In a further aspect, the present invention provides a method for treating colon cancer in a subject in need thereof, wherein the method comprises administering to the subject a therapeutically effective amount of a polysaccharide extract of Astragalus membranaceus.

According to certain embodiments of the present invention, the polysaccharide extract has an average molecular weight ranging from about 20 kDa to about 60 kDa.

In some preferred embodiments of the present invention, the polysaccharide extract comprises: an arabinose:galactose ratio ranging from about 1.5:1 to about 3:1; from about 5% to about 15% arabinose; less than about 1.5% rhamnose; from about 3% to about 7% galactose; less than about 4% galacturonic acid; and, from about 70% to about 90% glucose. In one embodiment, the polysaccharide extract has an average molecular weight ranging from about 20 kDa to about 60 kDa.

According to the present invention, the polysaccharide extract may be administered in an amount effective to enhance a functional maturation of dendritic cells and/or repolarize macrophages towards M1 in the subject.

The present invention is further illustrated by the following examples, which are provided for the purpose of demonstration rather than limitation.

EXAMPLES

Example 1: Effects of Polysaccharide Extract of Astragalus membranaceus on Dendritic Cell Functional Maturation

Polysaccharide extract of Astragalus membranaceus PG2 was purchased from Phytohealth Corporation (Taiwan) (see Hou et al., Mediators of Inflammation, vol. 2015, Article ID 826319, 10 pages, 2015; and Chao et al., J Ethnopharmacol 207, 184-191, 2017). Samples of peripheral blood mononuclear cells (PBMCs) were collected from 11 cancer patients. PBMCs (1.times.10.sup.6) were cultured for 2 days and then treated with (1) 20 ng/mL granulocyte-macrophage colony-stimulating factor (GM-CSF) and 20 ng/mL interleukin-4 (IL-4); (2) 20 ng/mL granulocyte-macrophage colony-stimulating factor (GM-CSF) and 20 ng/mL interleukin-4 (IL-4), followed by PG2 (16 mg/ml) for 48 hrs; or (3) 20 ng/mL granulocyte-macrophage colony-stimulating factor (GM-CSF) and 20 ng/mL interleukin-4 (IL-4), washed out, and followed by the treatment of PG2 (16 mg/ml) for 48 hours.
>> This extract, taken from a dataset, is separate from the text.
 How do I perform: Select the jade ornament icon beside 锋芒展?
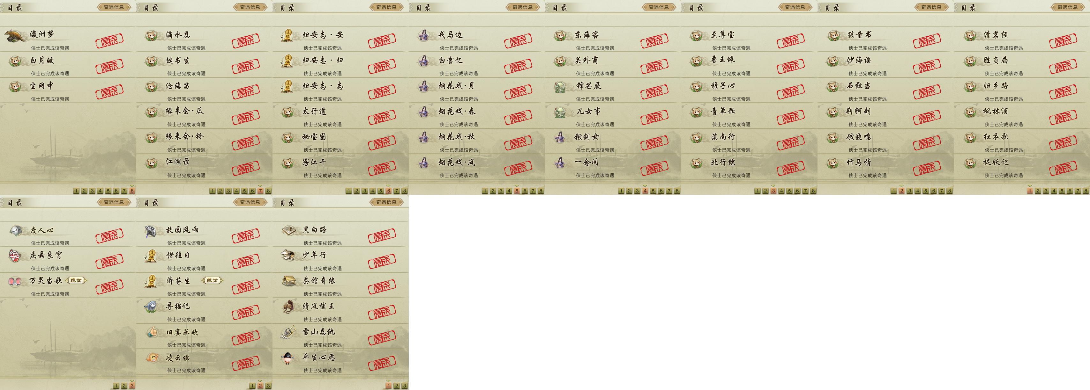click(x=560, y=86)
Percentage of CD80+, CD103+, or CD86+ dendritic cells was determined by flow cytometry. The results demonstrate that polysaccharide extract of Astragalus membranaceus promotes the functional maturation of dendritic cells (FIGS. 1A-1C). FIGS. 2A-2D show that polysaccharide extract of Astragalus membranaceus increases the population of CD80+ dendritic cells derived from PBMCs of patients with different types of cancers. This data suggests that PG2 is a potent immune stimulator for cancer patients with compromised immune system.

Example 2: Effects of Polysaccharide Extract of Astragalus membranaceus on Macrophage Phenotype

Polysaccharide extract of Astragalus membranaceus PG2 was purchased from Phytohealth Corporation (Taiwan). Samples of peripheral blood mononuclear cells (PBMCs) were collected from 17 cancer patients. Seeding PBMCs in culture medium supplemented with 10% FCS at a concentration of 1.times.10.sup.6 cells/ml, and transferred in a final volume of 7 ml into 10 ml tissue culture dish. The PBMCs were treated with PMA 25 ng/ml for 24 hours, and further treated with 20 ng/ml IL-4 and IL-13 20 ng/ml for 24 hours. Subsequently, the cells were with PG2 (16 mg/ml) for 48 hours. Percentage of CD80+ or CD206+ macrophages was determined by flow cytometry. The results demonstrate that polysaccharide extract of Astragalus membranaceus alters the phenotype of macrophages from M2 to M1 (FIGS. 3A-3B). FIGS. 4A-4D show that polysaccharide extract of Astragalus membranaceus increases the population of CD80+ macrophages derived from PBMCs of patients with different types of cancers.

It will be appreciated by those skilled in the art that changes could be made to the embodiments described above without departing from the broad inventive concept thereof. It is understood, therefore, that this invention is not limited to the particular embodiments disclosed, but it is intended to cover modifications within the spirit and score of the present invention as defined by the appended claims.